I am running a Python script to make point feature layer from a series of netCDF files and then perform a spatial join with a number of polygons and save the results as a table. I am using arcpy.MakeNetCDFFeatureLayer_md and address its output to a variable in 'in_memory' workspace. My problem is that even though I am deleting the 'in_memory' after each loop using arcpy.Delete_management('in_memory'), it does not free up my RAM and after a couple of iterations I run into Memory Error. The function that is being called for each netCDF file looks like this:

def spatialJoin(nc):
    arcpy.env.overwriteOutput = True
    arcpy.env.workspace = 'in_memory'
    arcpy.MakeNetCDFFeatureLayer_md(nc, "SM", "lon", "lat", "SMPoints", "time;lat;lon", "", "", "", "BY_VALUE")

    <does the spatial join>

    print arcpy.Exists('SMPoints')
    print arcpy.Exists('SMPoints')

And the console prints:


for each iteration, which means Delete_management is working. But checking the python process in windows task manager shows that the data is piling up in RAM! I have tried deleting individual features inside 'in_memory' as well as deleting the whole 'in_memory' but nothing seems to work. Am I missing something here?

P.S. Spatial join does not affect the problem here, problem exists even when I completely comment out the spatial join section.

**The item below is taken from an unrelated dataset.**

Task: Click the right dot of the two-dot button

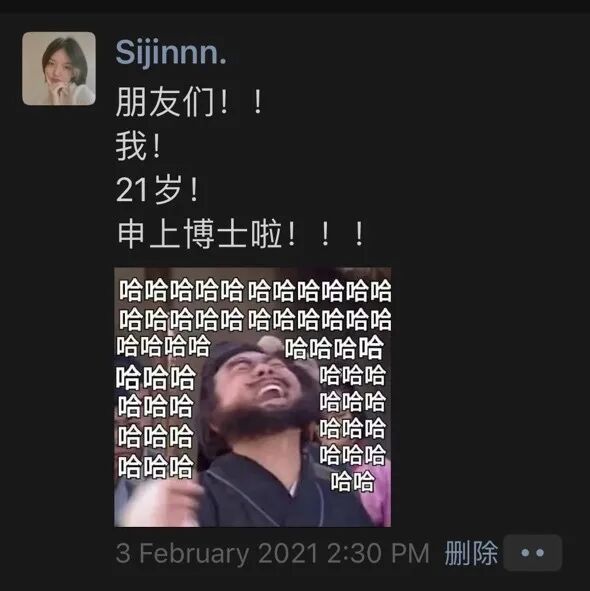Action: [540, 553]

  • It's nasty, but you could try and delete the arcpy module import after each iteration then re import it. Commented Aug 20, 2016 at 0:34
  • 1
    Did you see gis.stackexchange.com/questions/19684/…? Also it's worthwhile to have a look at geeohspatial.blogspot.com.au/2013/12/…
    – fatih_dur
    Commented Aug 20, 2016 at 3:29
  • Thanks @fatih_dur, the second link was useful. I managed to free up the memory by using multiprocessing module. It slowed down the process a bit, but the memory leak has stopped ;)
    – Monobakht
    Commented Aug 20, 2016 at 11:59

1 Answer 1


You shouldn't need to set your environment workspace to in_memory as you are doing in your script, so you can drop this line:

arcpy.env.workspace = 'in_memory'

Also, ensure that you are using double-quotes when referencing your in_memory workspace inside of the geoprocessing tool.

  • 3
    "ensure that you are using double-quotes when referencing your in_memory workspace" - that's a new one for me, can you explain/reference the double-quotes requirement over single-quotes?
    – Midavalo
    Commented Aug 19, 2016 at 21:12
  • Thanks @Radar, but changing to double-quote didn't help!